Velocity recovery cycles of single C fibres innervating rat skin

To improve knowledge about axonal membrane properties in nociceptive and non‐nociceptive C fibres, we studied impulse‐dependent velocity changes by in vivo microneurography in the rat sciatic nerve. Cutaneous C fibres were classified, based primarily on their activity‐dependent slowing profile, as Type 1A (mechano‐responsive nociceptors; CMR; n = 23), Type 1B (mechano‐insensitive nociceptors; CMI; n = 24), Type 2 (cold units; n = 2), Type 3 units (unknown function; n = 4) or Type 4 (presumed sympathetics; n = 23) units. They were excited by single, double and triple electrical stimuli to the skin at mean rates of 0.25, 0.5, 1 and 2 Hz and with interstimulus intervals ranging from 2 to 1000 ms. All CMRs exhibited only postspike subnormality at 0.25 and 0.5 Hz. They gradually developed supernormality with higher stimulation rates, and 12/19 CMRs were supernormal at 1 Hz. The CMIs showed a greater tendency towards supernormality, with 10/21 already supernormal at 0.25 Hz, 17/24 at 0.5 Hz and all were supernormal at 1 Hz. In some CMIs but in none of the CMRs, the supernormal period was directly followed by a peak in late subnormality.

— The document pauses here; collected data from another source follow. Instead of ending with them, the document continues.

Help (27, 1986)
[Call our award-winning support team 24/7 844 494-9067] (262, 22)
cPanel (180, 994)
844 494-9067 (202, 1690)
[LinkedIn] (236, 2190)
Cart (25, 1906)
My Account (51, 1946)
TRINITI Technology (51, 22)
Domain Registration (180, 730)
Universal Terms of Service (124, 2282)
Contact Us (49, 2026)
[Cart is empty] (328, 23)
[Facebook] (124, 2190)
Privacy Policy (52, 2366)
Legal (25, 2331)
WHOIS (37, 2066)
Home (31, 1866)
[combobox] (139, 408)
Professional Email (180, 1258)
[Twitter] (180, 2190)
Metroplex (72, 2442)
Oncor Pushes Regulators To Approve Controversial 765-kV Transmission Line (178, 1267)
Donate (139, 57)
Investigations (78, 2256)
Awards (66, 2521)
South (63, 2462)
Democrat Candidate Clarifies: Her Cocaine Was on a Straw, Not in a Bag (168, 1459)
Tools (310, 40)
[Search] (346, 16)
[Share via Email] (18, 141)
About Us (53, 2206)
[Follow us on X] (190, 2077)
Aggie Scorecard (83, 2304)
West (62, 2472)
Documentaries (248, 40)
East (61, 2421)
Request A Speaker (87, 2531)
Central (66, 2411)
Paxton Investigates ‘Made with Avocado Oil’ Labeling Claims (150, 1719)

Among non‐nociceptive fibres, all Type 4 units exhibited long‐lasting supernormality independent of the stimulation rate, whereas the cold units showed short‐lived supernormality. In both, supernormality increased with higher stimulation rates. Regardless of fibre function or stimulation rate, a second conditioning stimulus always induced additional slowing, providing evidence for a passive origin of supernormality in all rat C fibre subtypes. However, the degree and time‐course of extra slowing due to a preconditioning stimulus was highly dependent on fibre function and stimulation rate. These data indicate axonal membrane differences between different functional classes of C fibres, which resemble those previously described in human C fibres.